A 46.3 million ounce silver shortfall is keeping pressure on a market that was already tight before 2026 got going, according to the World Silver Survey 2026 released on Wednesday.
Reportedly, global demand stayed above supply for the fifth year in a row in 2025, the deficit smaller than it was in 2024, but it still put more stress on above-ground stocks.
The 88-page report was released by the Silver Institute and researched and produced by Metals Focus, the London-based precious metals consultancy. Its numbers show that total silver demand slipped 2% last year to 1.13 billion ounces, but that top-line figure does not mean the market loosened up.
A strong rise in investment demand helped keep the market under pressure even as some other segments weakened. Coin and net bar demand rose 14%, which nearly canceled out declines elsewhere.
Industrial use lost steam as investors bought more silver and regional demand split sharply
Industrial silver demand fell 3% to 657.4 million ounces in 2025 after four straight years of strong growth. Electrical and electronics demand dropped 2%, but the market still got support from spending tied to AI infrastructure, solid automotive use, and healthy power grid investment.
But solar demand weakened, according to the survey, because strong competition and higher silver raw material costs pushed photovoltaic manufacturers to speed up thrifting and substitution.
Demand for brazing alloys still rose 1%, helped by the auto and aerospace sectors. Other industrial demand fell 7% because the ethylene oxide market slowed.
By region, most of the silver demand losses in 2025 came from East and South Asia, while Europe and North America stayed kind of stable, according to the survey.
Coin and net bar demand turned higher after two straight years of decline. India led with a 33% increase. Europe recorded its first rise in three years. The Middle East and China posted multi-fold gains as investor interest rose with prices and from a low earlier base. The US moved the other way and logged a third straight yearly decline. The report tied that to President Trump’s election, which reduced safe-haven buying, while profit-taking during the rally, especially in the first nine months of the year, also hurt US demand.
Mine output rose, recycling hit a 12-year high, and the 2026 silver deficit looks set to widen
Global silver mine production rose by 3% to 846.6 million ounces in 2025, mostly thanks to stronger by-product output from copper operations in Peru and the ramp-up of Polymetal JSC’s Prognoz mine in Russia.
China and Morocco also added smaller gains, though they were partly offset by weaker output from key operations in Mexico and a decline in Indonesia. Regionally, North America fell 3% to its lowest level in ten years.
Central and South America rose 5%, while Asia slipped 1%. Lead and zinc mines remained the largest source of silver, though their share edged lower year over year.
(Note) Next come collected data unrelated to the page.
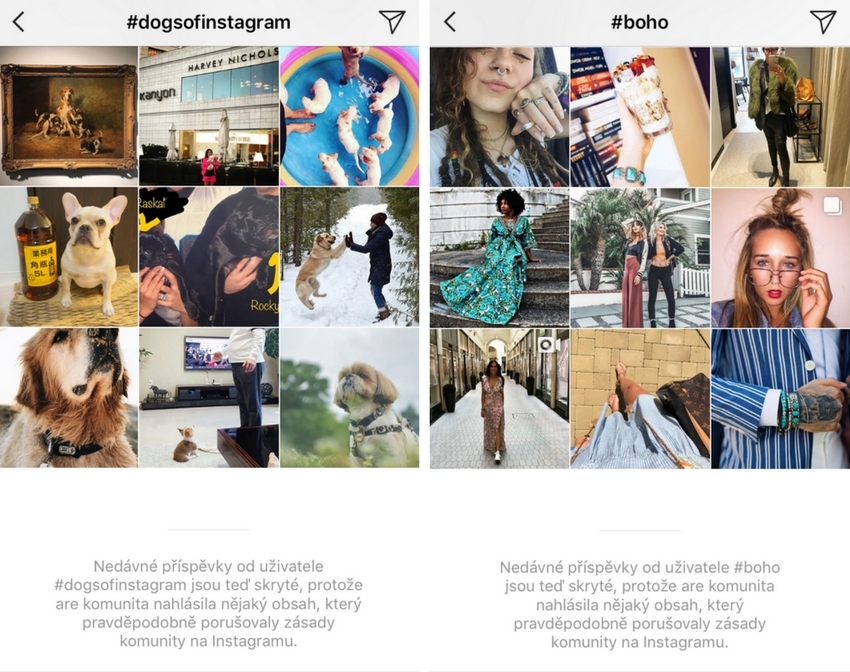This screenshot has height=672, width=850.
Task: Open the shih tzu with harness photo
Action: pos(350,398)
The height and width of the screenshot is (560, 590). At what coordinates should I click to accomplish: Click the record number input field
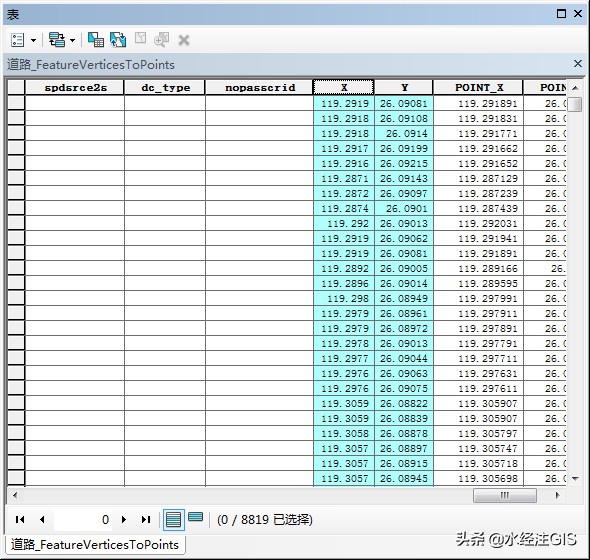click(x=83, y=519)
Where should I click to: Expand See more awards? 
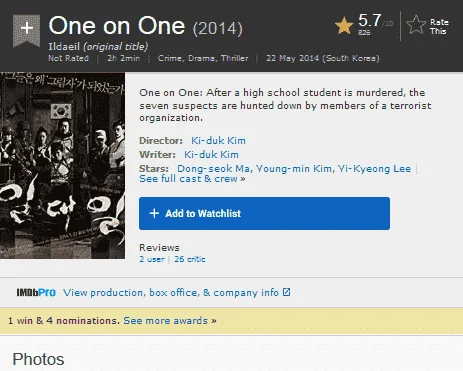pyautogui.click(x=170, y=321)
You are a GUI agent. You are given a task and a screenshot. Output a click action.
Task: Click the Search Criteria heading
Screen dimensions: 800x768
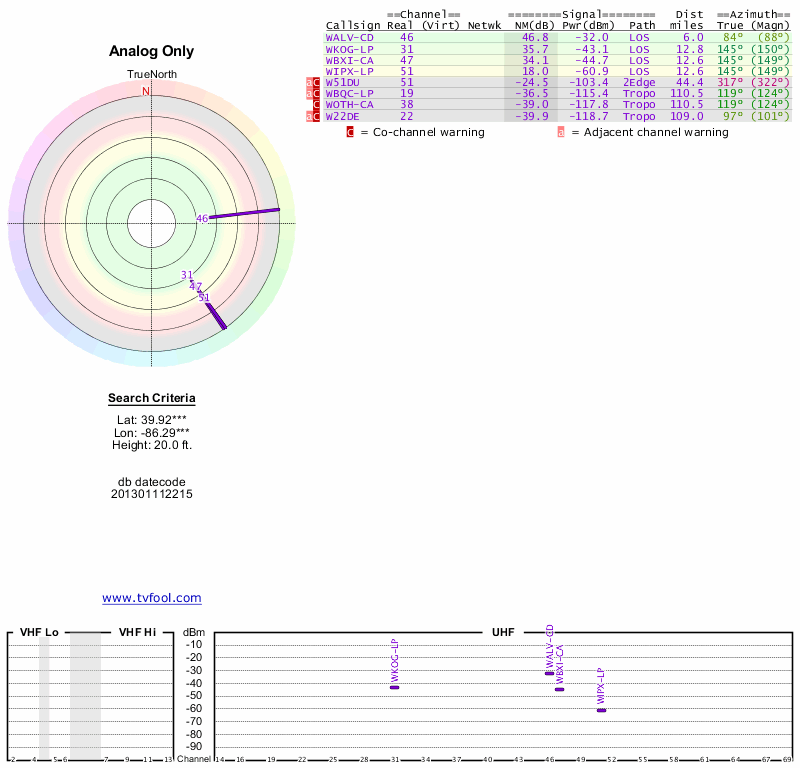(152, 398)
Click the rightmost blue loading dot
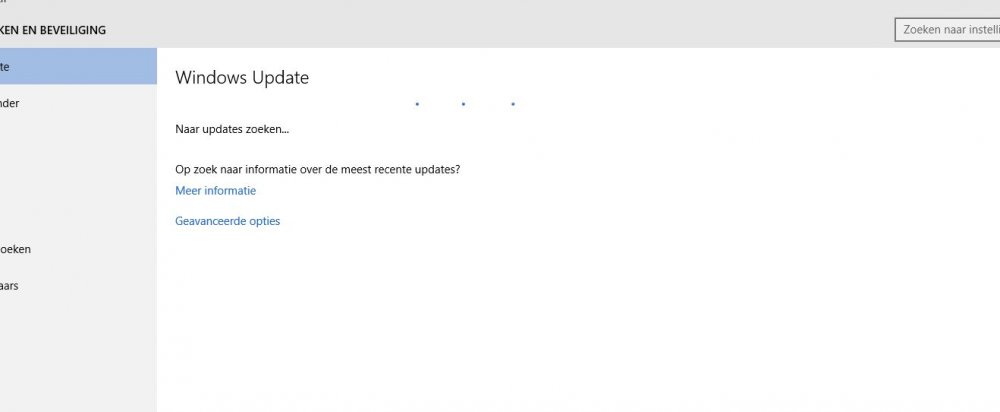Viewport: 1000px width, 412px height. (513, 103)
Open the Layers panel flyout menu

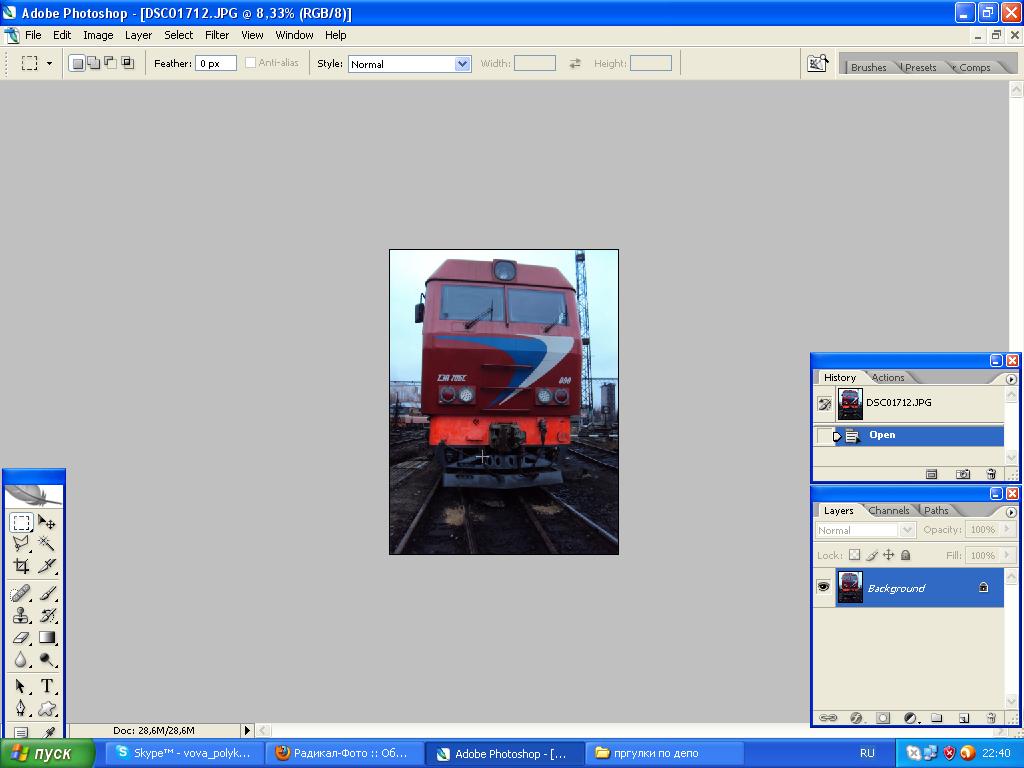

Output from gold operations rose 5%, while copper operations increased 6%.
Recycling rose 2% to 197.6 million ounces in 2025, the highest level in 12 years. Heavy selling of jewelry and silverware supplied much of that material, though refinery bottlenecks limited volumes. In industrial recycling, scrap from ethylene oxide increased while e-scrap fell. For 2026, total silver demand is forecast to slip another 2% to 1.11 billion ounces.
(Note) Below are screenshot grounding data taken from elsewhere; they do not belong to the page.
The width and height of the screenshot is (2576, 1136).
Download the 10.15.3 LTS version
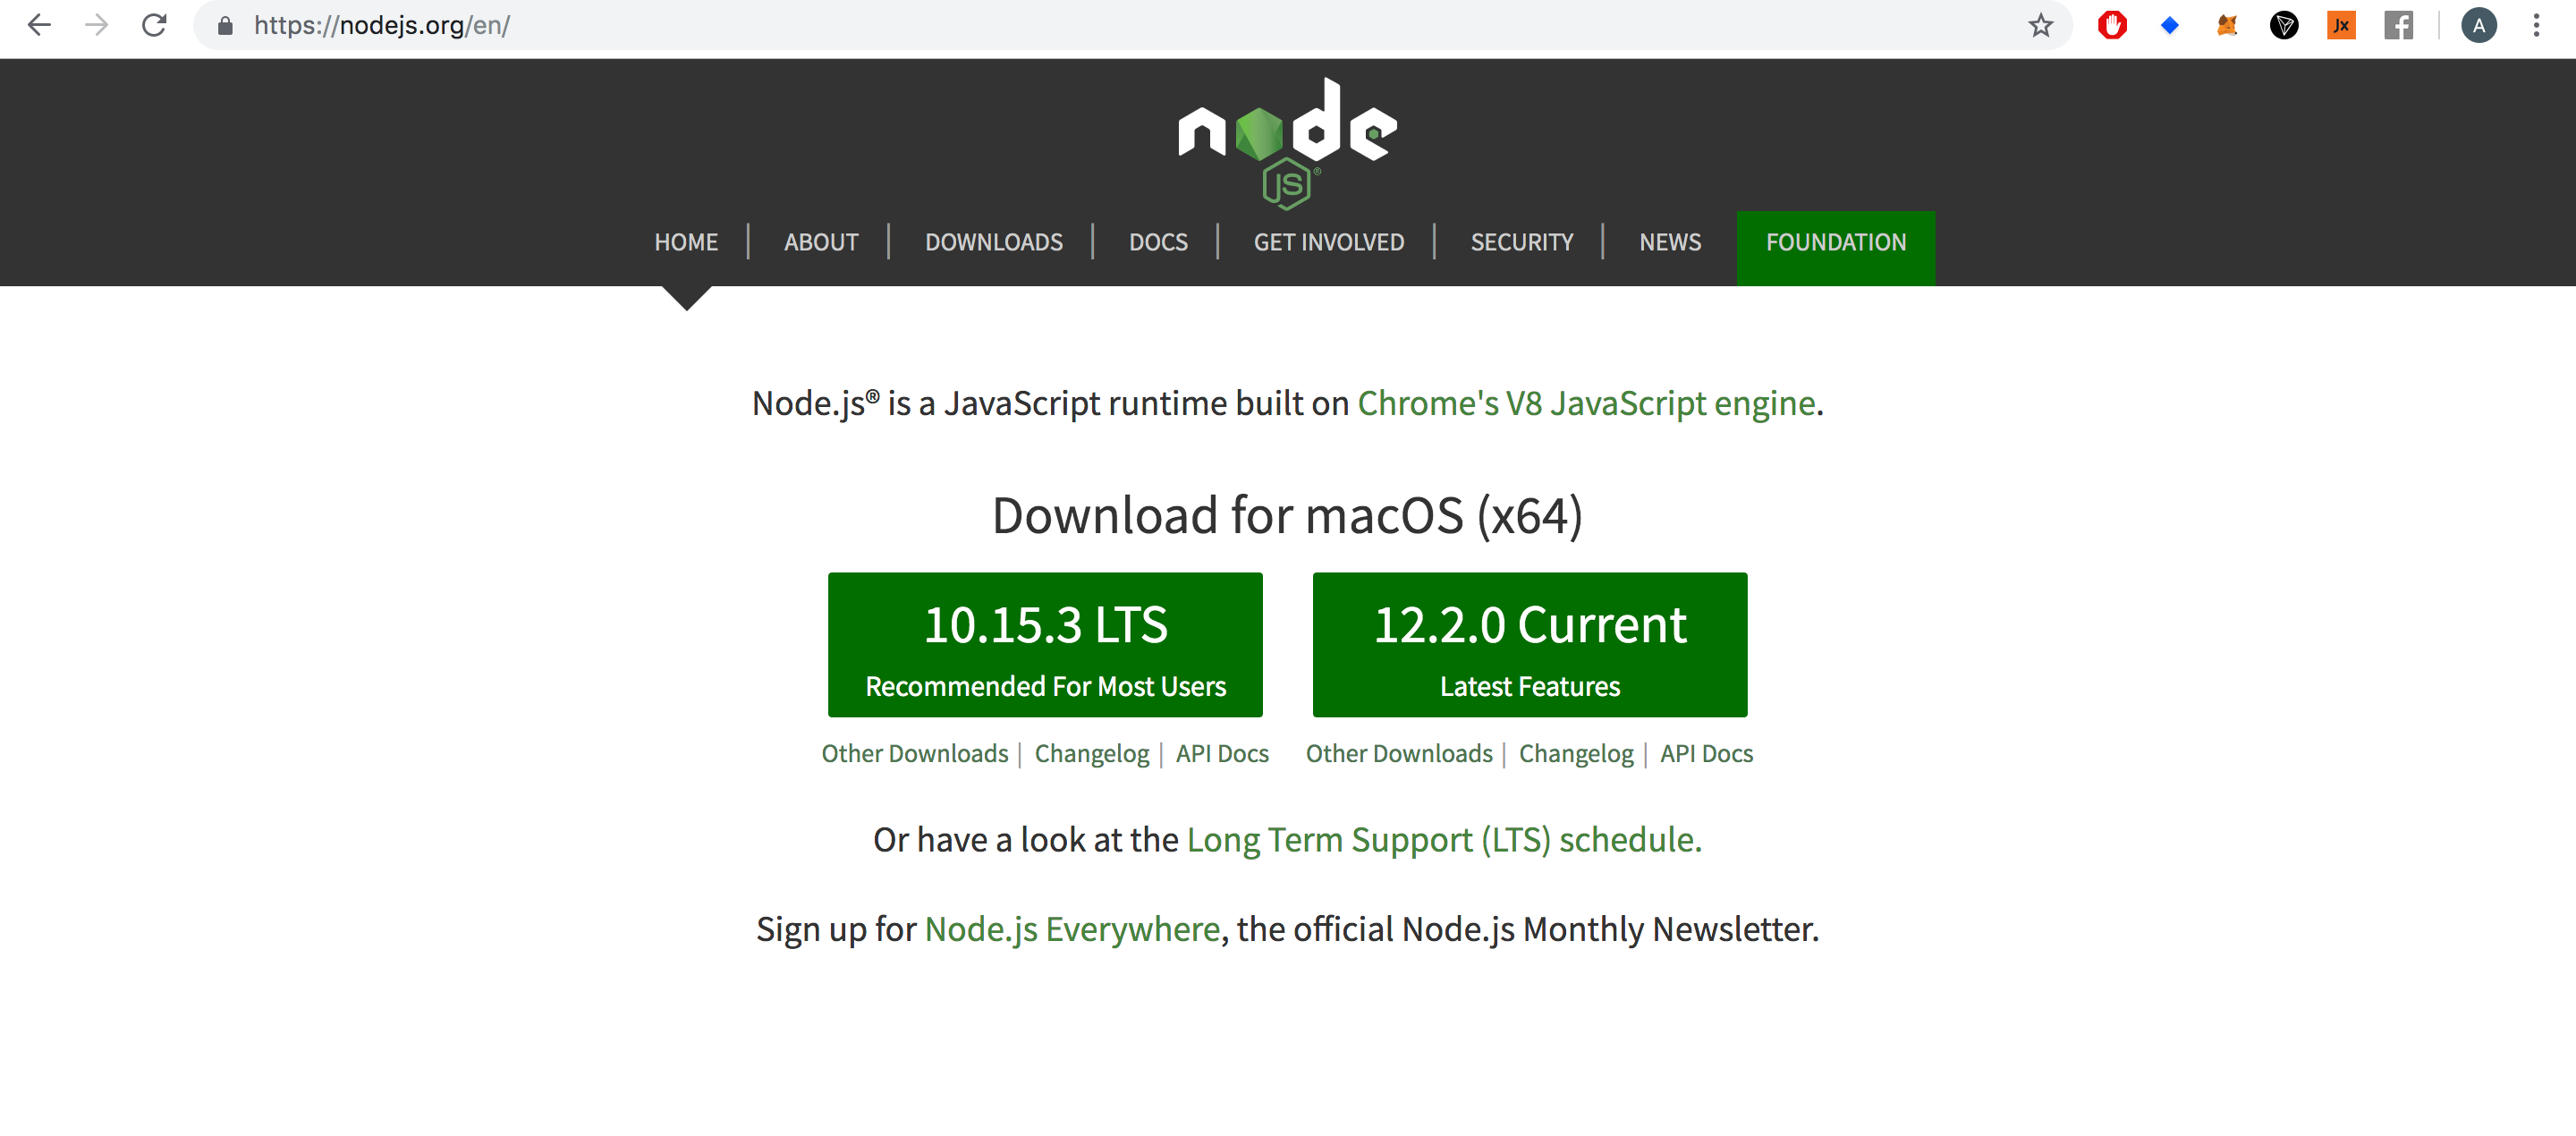click(1045, 644)
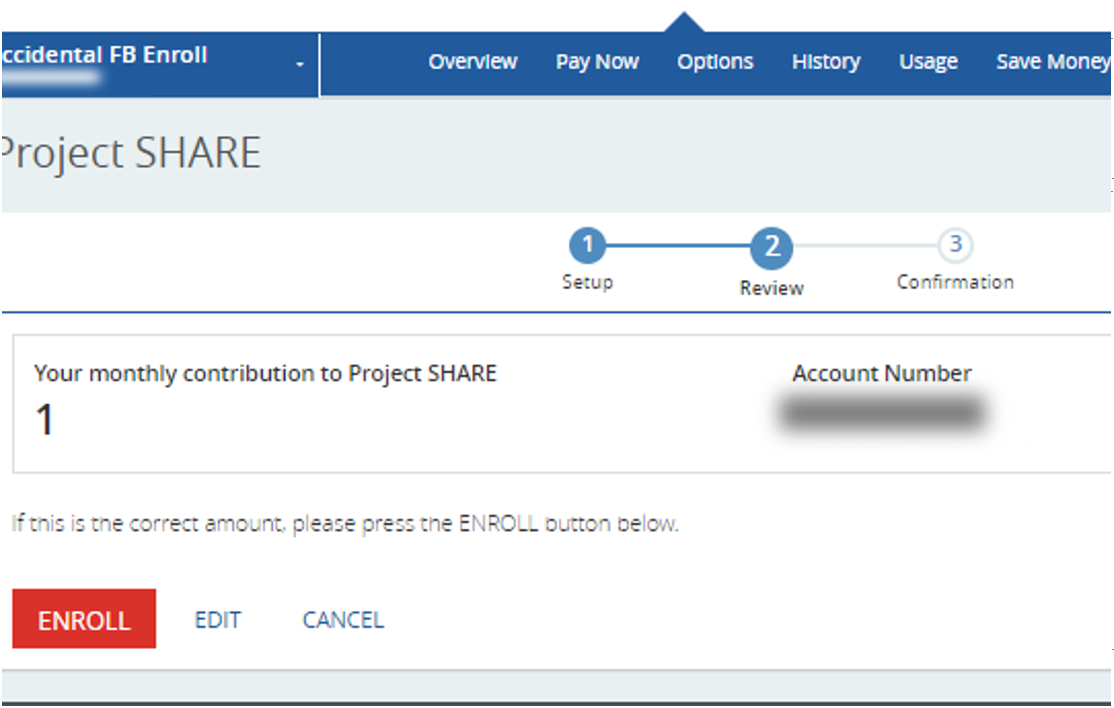Expand the account selector dropdown arrow
1114x708 pixels.
pos(299,66)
Jewelry and silverware are both expected to post double-digit losses as high prices keep biting. Industrial demand is projected to fall 3%, mainly because photovoltaic offtake is expected to slow further. Some of that weakness should be offset by an 18% jump in coin and net bar demand.
Global mine production is expected to stay flat as grade and operating pressure across major producing regions offsets modest growth at a small number of assets. That leaves the structural silver deficit widening to 46.3 million ounces.
Analysts at BlackRock and JPMorgan expect silver to be worth over $80 per ounce by the end of 2026, with $100 possible by 2030.